The handle (12) is connected to the proximal end (28) of the elongate shaft. The handle includes a base (20) attached at the proximal end and a gripping member (24) located above the base of the handle and extending along a plane that is substantially parallel to the base. While the physical dimensions of and materials forming the gripping member are not particularly limited, the gripping member needs to be at least grippable by a user's hand when the flexible marker holding and dispensing device is employed as a portable tote device.

The trigger component (15) protrudes from an opening (not shown) formed through the base of the handle such that it is surrounded by the base (20), gripping member (24) and side walls (22) of the handle. As seen here, the trigger component is a T-shaped member (26) that is movable in the Z-axis direction with respect to the elongate shaft. However, the movement of the trigger component can also be in other directions, such as along the X- and/or Y-directions, or rotatable around the Z-axis (i.e., a twisting movement).

The physical dimensions and materials used to make the trigger component are not particularly limited. The trigger component can take on any form so long as it is movable, either by a user's hand or by a component driven by some other mechanical or electro-mechanical means (not shown). For example, a ball- or square-shaped trigger component (not shown) can be substituted for the T-shaped trigger component (15).

The marker engaging mechanism (16) is formed on, within, or as a part of the elongate shaft. In a process that is explained below, the marker engaging mechanism moveably engages corresponding portions of the flexible markers to releasably secure the flexible markers on the elongate shaft. To this end, the marker engaging mechanism is in mechanical communication with the trigger component and traverses longitudinally through at least a portion of the elongate shaft from the proximal end toward the distal end. It is to be understood, however, that the marker engaging mechanism (16) could traverse coaxially through a hollow elongate shaft or through a conduit formed in a portion of an otherwise solid elongate shaft.

::::

DIRECTIONS:
A - List every component or part that the device description identifies with a reference numeral in parentheses, giving each with its numeral.
B - State whether each of the following statements agrees with the device description, answering yes or no and quoting the words that decide it: (i) The gripping member extends along a plane substantially parallel to the base. (ii) The trigger component can move only in the Z-axis direction. (iii) The marker engaging mechanism traverses the elongate shaft from the distal end toward the proximal end.
C - Extract the passage of the device description between "The handle (12)" and "portable tote device.", inclusive.

::::

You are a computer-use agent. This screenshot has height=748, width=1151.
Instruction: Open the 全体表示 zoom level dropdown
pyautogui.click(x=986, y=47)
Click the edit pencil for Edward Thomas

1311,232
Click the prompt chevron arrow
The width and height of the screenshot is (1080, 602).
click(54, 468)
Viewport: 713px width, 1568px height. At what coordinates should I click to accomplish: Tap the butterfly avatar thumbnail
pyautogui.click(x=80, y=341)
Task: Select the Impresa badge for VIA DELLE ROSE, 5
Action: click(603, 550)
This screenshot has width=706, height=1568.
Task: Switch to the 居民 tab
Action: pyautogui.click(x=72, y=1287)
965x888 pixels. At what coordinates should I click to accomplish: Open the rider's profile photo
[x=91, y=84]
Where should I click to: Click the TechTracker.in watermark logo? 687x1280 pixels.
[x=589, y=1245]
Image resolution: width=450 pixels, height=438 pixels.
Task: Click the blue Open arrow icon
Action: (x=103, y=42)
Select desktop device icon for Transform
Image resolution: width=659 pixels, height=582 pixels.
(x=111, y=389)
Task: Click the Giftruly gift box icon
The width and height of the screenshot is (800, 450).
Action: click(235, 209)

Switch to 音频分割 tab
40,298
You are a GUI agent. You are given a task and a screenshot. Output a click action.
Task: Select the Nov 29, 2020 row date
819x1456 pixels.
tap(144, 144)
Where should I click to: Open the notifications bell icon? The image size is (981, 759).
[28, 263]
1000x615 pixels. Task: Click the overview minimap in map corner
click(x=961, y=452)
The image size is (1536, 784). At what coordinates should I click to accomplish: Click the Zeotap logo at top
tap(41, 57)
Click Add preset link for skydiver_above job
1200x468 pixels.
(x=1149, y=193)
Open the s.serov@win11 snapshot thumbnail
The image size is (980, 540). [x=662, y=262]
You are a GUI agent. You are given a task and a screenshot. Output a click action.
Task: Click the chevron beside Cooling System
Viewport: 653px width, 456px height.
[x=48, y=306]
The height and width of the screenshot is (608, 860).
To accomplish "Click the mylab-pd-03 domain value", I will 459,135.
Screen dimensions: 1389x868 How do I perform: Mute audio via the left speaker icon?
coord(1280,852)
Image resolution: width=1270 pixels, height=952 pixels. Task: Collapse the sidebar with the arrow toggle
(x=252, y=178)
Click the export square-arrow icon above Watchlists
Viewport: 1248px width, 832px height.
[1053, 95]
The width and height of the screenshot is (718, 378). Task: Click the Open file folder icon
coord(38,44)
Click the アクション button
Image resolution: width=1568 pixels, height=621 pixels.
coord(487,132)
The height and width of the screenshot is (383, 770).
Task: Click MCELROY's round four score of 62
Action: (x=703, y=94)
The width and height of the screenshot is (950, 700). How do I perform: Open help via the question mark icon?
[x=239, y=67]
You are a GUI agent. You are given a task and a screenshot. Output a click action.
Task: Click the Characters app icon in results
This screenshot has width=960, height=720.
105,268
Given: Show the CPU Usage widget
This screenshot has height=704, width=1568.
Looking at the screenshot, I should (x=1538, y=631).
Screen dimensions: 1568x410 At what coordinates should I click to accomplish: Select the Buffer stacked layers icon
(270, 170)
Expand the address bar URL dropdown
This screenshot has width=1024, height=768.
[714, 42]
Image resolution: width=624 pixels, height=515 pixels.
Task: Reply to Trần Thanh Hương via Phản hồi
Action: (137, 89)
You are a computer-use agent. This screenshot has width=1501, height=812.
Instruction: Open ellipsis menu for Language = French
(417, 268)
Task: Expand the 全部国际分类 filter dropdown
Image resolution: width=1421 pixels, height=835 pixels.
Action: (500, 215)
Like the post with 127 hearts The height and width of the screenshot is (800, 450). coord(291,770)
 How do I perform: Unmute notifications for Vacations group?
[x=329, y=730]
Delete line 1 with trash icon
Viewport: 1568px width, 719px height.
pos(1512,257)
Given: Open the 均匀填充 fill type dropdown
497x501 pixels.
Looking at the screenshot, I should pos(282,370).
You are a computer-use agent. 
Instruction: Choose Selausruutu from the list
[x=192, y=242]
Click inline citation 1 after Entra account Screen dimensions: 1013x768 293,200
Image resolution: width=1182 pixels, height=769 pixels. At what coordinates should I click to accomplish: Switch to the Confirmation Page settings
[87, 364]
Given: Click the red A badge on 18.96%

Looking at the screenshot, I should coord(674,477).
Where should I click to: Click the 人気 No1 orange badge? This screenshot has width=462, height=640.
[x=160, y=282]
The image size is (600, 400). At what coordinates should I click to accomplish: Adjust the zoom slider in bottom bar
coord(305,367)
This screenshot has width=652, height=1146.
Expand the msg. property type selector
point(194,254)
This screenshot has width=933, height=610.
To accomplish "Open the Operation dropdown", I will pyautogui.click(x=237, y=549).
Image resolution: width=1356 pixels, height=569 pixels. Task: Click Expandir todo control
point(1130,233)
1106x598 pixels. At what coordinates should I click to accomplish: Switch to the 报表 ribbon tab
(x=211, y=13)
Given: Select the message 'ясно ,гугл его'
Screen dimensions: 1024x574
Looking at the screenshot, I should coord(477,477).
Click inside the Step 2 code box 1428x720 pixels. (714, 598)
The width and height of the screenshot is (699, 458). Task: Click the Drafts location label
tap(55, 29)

::::

RESULTS BY TASK:
A - Handle (12), trigger component (15), marker engaging mechanism (16), base (20), side walls (22), gripping member (24), T-shaped member (26), proximal end (28)

B -
(i) Yes: "extending along a plane that is substantially parallel to the base"
(ii) No: "the movement of the trigger component can also be in other directions"
(iii) No: "from the proximal end toward the distal end"

C -
The handle (12) is connected to the proximal end (28) of the elongate shaft. The handle includes a base (20) attached at the proximal end and a gripping member (24) located above the base of the handle and extending along a plane that is substantially parallel to the base. While the physical dimensions of and materials forming the gripping member are not particularly limited, the gripping member needs to be at least grippable by a user's hand when the flexible marker holding and dispensing device is employed as a portable tote device.